Subtasks make big work actionable
The core value of a subtask is turning something too large to start into a set of steps you can actually begin. A task like launch the new website is not actionable; you cannot sit down and do launch the new website. Broken into subtasks - finalize the copy, build the pages, set up the domain, test the forms - it becomes a sequence of concrete actions, each small enough to start and finish, which is what makes progress possible and visible.
Subtasks also reveal true scope. Breaking a large task down often exposes that it is bigger than it looked, with steps you had not consciously accounted for, which is far better learned during planning than discovered mid-execution. And they let work be shared, because distinct subtasks can have distinct owners. In Atlas, subtasks let you decompose a large task into its steps within the same task, so the breakdown lives with the work rather than in a separate plan that drifts out of sync.
- Turn work too big to start into concrete, startable steps.
- Expose true scope, surfacing steps you had not accounted for.
- Let distinct steps carry distinct owners so work can be shared.
- Make progress visible as steps complete, rather than one large unmoving task.
The subtask trap
The failure mode of subtasks is over-decomposition: breaking work down so finely that managing the subtasks costs more than the work itself. A five-minute task split into four subtasks is not clearer; it is buried in structure that adds overhead and obscures rather than clarifies. Every subtask carries a small cost to create, track, and complete, so subtasks are only worth it when the clarity they add exceeds that cost.
The test is whether the breakdown helps someone act. If the subtasks make a large, vague task concrete and startable, they earn their place. If they merely fragment something that was already clear and small into ceremonial pieces, they are overhead pretending to be organization. Break work down until it is actionable, and then stop - the goal is the least structure that makes the work clear, not the most structure you can impose.
Dependencies capture real order
Dependencies exist to capture a specific reality: some work genuinely cannot begin until other work is done. You cannot deploy before the code is written, cannot send the invoice before the work is delivered, cannot paint before the walls are built. When these constraints are real, capturing them as dependencies is valuable, because it prevents the mistake of starting something prematurely and makes the true sequence of a project visible, which is essential for understanding what can happen when.

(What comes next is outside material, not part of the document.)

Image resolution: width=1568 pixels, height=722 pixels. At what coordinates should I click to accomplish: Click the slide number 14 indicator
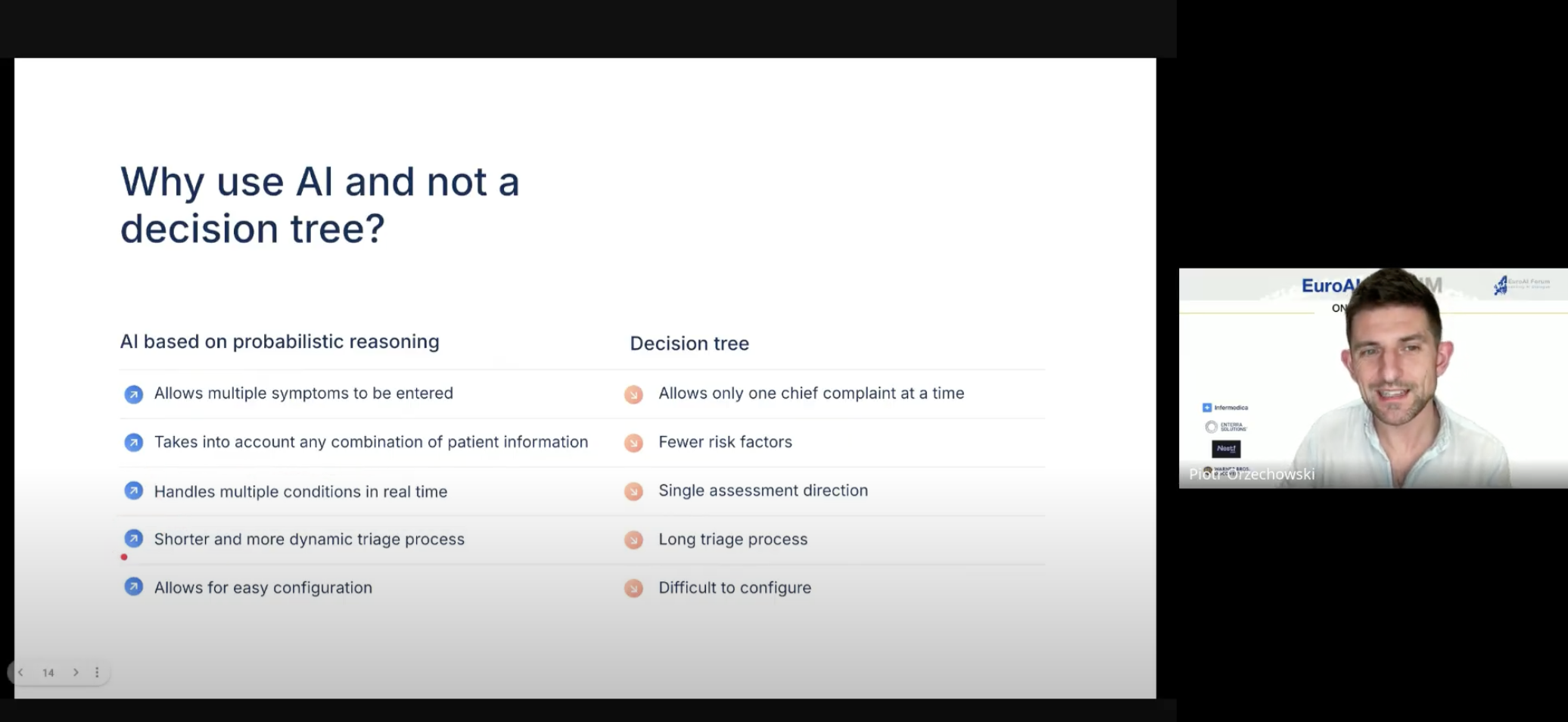(x=48, y=673)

The value of a dependency is that it encodes a constraint the plan must respect, so that the order is enforced by the structure rather than left to memory. This matters most in coordinated work with many moving parts, where the sequence is complex enough that no one holds it entirely in their head. A well-placed dependency turns an implicit ordering that people have to remember into an explicit one the system tracks, which is exactly where dependencies earn their keep.
Do not model what is not a real constraint
The dependency trap is modeling order that is not actually a constraint. Two tasks that could happen in either order, or in parallel, should not be linked by a dependency just because you happen to imagine doing one first. Every artificial dependency makes the plan more rigid and harder to adapt when reality shifts, and reality always shifts. A plan overloaded with dependencies that reflect preference rather than necessity becomes a brittle thing that fights every change.
So reserve dependencies for genuine constraints - the cannot-start-until relationships that are true regardless of preference - and leave everything else unconstrained so it can flex. The test is to ask whether the second task literally cannot proceed until the first is done. If it can, in a pinch, proceed anyway, it is not a real dependency and should not be modeled as one. Used this way, subtasks and dependencies together give you exactly enough structure to make complex work clear and correctly sequenced, without the burden of structure the work never needed.